Oktagon MMA’s new reality show, Oktagon Challenge: England vs. Ireland, has brought plenty of trash talk and plenty of fun as the two teams of rival MMA prospects go head to head in team challenges before returning to live together under one roof.

The show, which streams in the UK on Channel 4’s platforms, offers a chance for a group of up-and-coming fighters from England and Ireland to earn a contract with the European promotion, and Team Ireland prospect Armand Herczeg moved one step closer to that dream with a victory in Episode 2 of the series.

Chatting about his experience on the show to date, Herczeg said learning to live in close proximity to his competitive rivals took some getting used to.

“We were sitting around playing Mario Kart with Team England, but it was odd because we’d also wanted to punch their faces in,” he said.

“It was hard to get used to at first, having eight fellas living in one house, there’s a lot of testosterone going around and you could literally smell it in the air.

“We have to sit in the house and look at these boys and be like ‘I’m actually fighting one of these lads so I’m not going to try and be too nice to them.’

“There were also times where we’d all sit down and talk about our families and everything, and then I’d be sitting there thinking ‘I could end up fighting them, so I need to at least stop giving them so much information.'”

Herczeg also said that he has enjoyed the format of Oktagon Challenge, and said that the focus on the team-versus-team competition and reality-show banter between the competitors gives it the edge over its long-running UFC forerunner, The Ultimate Fighter.

“The Ultimate Fighter has really taken the reality side out of the show,” Herczeg suggested.

“It helps the fighters grow their image, but they’ve made it very commercialised and not as fun to watch anymore as the older seasons were.

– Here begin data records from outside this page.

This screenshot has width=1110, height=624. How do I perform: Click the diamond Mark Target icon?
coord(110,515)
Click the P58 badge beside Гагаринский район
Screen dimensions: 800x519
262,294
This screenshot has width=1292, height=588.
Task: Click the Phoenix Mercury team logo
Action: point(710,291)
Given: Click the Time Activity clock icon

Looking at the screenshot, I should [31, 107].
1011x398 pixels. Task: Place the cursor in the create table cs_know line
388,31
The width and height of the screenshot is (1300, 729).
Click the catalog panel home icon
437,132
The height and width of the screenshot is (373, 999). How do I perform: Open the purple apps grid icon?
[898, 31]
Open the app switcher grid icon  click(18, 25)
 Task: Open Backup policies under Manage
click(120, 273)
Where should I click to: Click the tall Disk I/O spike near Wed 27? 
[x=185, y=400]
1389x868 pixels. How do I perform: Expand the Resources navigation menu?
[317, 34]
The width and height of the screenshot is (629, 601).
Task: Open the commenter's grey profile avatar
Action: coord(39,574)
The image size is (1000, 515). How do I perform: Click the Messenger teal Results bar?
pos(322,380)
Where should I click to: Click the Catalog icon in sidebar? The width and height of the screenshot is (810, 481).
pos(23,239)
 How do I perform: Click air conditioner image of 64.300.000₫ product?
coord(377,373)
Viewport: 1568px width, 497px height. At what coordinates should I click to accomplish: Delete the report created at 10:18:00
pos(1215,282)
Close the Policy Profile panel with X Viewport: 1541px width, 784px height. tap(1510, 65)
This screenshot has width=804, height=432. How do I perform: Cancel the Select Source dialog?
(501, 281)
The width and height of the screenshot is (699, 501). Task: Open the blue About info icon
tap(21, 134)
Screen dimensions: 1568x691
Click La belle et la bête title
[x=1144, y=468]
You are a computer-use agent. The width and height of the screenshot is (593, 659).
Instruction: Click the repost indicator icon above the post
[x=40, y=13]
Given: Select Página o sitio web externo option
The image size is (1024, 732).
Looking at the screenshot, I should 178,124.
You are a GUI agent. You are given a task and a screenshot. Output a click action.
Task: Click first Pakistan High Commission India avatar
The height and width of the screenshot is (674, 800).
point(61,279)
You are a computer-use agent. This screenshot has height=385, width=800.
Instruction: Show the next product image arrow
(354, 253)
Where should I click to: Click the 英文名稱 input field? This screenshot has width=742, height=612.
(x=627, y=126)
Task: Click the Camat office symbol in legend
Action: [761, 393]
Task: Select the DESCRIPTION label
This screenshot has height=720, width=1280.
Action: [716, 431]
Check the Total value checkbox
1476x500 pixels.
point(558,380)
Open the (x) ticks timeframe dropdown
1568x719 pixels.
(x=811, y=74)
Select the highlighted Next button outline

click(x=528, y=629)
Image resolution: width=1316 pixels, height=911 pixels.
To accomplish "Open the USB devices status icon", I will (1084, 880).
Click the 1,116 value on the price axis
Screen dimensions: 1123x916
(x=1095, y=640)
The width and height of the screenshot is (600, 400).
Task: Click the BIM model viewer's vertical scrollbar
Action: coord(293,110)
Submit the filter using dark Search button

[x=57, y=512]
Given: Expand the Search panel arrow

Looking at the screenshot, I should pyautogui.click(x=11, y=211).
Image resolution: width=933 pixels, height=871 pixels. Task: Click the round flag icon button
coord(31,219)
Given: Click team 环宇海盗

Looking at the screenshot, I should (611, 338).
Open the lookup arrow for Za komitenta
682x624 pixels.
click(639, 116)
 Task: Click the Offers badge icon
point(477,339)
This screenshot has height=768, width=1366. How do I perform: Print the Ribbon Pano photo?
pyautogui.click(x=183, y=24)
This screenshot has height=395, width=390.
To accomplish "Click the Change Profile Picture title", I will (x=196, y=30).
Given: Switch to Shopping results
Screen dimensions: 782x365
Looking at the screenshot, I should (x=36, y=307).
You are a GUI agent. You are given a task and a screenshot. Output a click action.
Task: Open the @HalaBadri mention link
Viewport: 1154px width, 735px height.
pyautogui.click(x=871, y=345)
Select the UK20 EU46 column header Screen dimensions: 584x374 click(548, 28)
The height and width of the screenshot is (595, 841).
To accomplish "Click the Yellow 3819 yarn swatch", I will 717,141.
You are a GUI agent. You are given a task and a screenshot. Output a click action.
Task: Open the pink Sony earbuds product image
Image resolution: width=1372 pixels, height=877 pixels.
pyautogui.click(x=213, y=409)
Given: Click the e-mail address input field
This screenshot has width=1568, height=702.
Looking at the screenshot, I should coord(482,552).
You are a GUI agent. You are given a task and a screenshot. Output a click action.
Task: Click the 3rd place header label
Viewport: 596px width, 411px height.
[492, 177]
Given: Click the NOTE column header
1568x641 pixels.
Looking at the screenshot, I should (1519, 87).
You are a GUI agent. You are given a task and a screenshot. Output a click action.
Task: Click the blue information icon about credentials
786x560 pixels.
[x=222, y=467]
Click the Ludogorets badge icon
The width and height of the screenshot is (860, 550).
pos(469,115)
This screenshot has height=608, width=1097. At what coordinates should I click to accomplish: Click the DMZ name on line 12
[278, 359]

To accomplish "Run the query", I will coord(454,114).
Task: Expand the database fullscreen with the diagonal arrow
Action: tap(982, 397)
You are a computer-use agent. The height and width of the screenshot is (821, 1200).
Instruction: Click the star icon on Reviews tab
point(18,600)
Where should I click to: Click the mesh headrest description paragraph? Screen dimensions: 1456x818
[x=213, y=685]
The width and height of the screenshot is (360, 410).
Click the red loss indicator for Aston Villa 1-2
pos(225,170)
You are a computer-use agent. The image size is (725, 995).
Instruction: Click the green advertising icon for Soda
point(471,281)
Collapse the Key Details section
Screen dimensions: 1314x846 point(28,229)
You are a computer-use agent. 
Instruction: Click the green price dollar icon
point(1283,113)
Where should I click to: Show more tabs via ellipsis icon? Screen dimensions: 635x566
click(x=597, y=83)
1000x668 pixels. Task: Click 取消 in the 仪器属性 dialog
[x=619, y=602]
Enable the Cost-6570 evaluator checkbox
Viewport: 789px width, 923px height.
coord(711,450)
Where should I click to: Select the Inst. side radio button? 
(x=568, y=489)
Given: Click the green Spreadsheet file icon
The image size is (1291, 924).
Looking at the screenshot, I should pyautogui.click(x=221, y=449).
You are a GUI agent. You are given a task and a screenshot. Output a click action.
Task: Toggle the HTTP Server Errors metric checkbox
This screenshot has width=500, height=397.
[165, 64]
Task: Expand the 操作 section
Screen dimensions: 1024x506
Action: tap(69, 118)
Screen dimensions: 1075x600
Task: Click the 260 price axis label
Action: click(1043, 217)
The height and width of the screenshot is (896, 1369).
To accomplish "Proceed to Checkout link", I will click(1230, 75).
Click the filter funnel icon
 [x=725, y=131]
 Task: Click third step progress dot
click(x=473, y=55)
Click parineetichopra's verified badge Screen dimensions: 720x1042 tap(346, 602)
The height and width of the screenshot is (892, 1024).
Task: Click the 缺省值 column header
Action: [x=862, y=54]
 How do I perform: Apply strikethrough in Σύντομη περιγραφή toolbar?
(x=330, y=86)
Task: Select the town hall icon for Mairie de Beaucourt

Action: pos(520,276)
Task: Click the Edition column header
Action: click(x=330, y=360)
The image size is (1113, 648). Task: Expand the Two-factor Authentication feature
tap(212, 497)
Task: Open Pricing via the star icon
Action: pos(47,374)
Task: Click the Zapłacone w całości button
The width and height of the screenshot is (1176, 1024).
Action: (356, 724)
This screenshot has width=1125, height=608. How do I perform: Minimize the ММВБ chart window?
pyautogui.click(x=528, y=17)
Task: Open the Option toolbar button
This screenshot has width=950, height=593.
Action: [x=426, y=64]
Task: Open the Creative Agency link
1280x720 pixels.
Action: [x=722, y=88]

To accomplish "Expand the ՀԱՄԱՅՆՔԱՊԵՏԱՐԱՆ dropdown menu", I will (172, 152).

“I think you get more originality out of Oktagon Challenge, more heated, in the moment, scenes. When fighters like Denis (Frimpong) and Hascen (Neri Gelezi) were going at it with each other, that’s not scripted, that’s all real, whereas I feel like The Ultimate Fighter has gotten to the point where people are going in there and focusing just on the fights. Instead, we had fun with it, we forgot the cameras were there.

“It was very enjoyable living in the house with the boys. It was a great craic. You can see from the episodes that us Irish lads, we have that banter, we’re there to do pranks and we’re there to annoy the English lads.

“I’ve seen some comments after Episode 2 on YouTube – some people aren’t happy with how we’re presenting ourselves. But at the end of the day this is the way Irish people are. We have the banter, and we have the craic and we won’t pretend to be anyone else.”

The challenge aspect to the show is a popular feature to the event. Rather than pitting the fighters against each other in purely physical, combat-sport challenges, the show is taking them out of their comfort zones, with Episode 1 thrusting them into the pit lane to compete in a pitstop challenge, while Episode 2 saw the teams face off in a spray-painting competition.

After Team England took the win in the tyre-change challenge, they were treated to flying lessons as their reward. Herczeg said that only served to fire up Team Ireland even more.

“When we heard they (Team England) were flying in planes, it annoyed us even more, so it kind of pushed the team to do better on the challenges because we didn’t want them getting any more rewards,” he said.

“When we heard about the reward we were more fiery again, and I think it gives the viewers a bit of fun out of it – it’s not just about us training and fighting. The reward systems and the challenges will appeal to viewers who are maybe new to MMA.

“It won’t just be watching the lads train and getting ready and to fight. You’re getting a bit of fun out of it as well, with the challenges and rewards.”

Oktagon Challenge: England vs. Ireland episodes 1 and 2 are now available now on Channel 4 streaming service and Channel 4 YouTube channel in the UK & Ireland.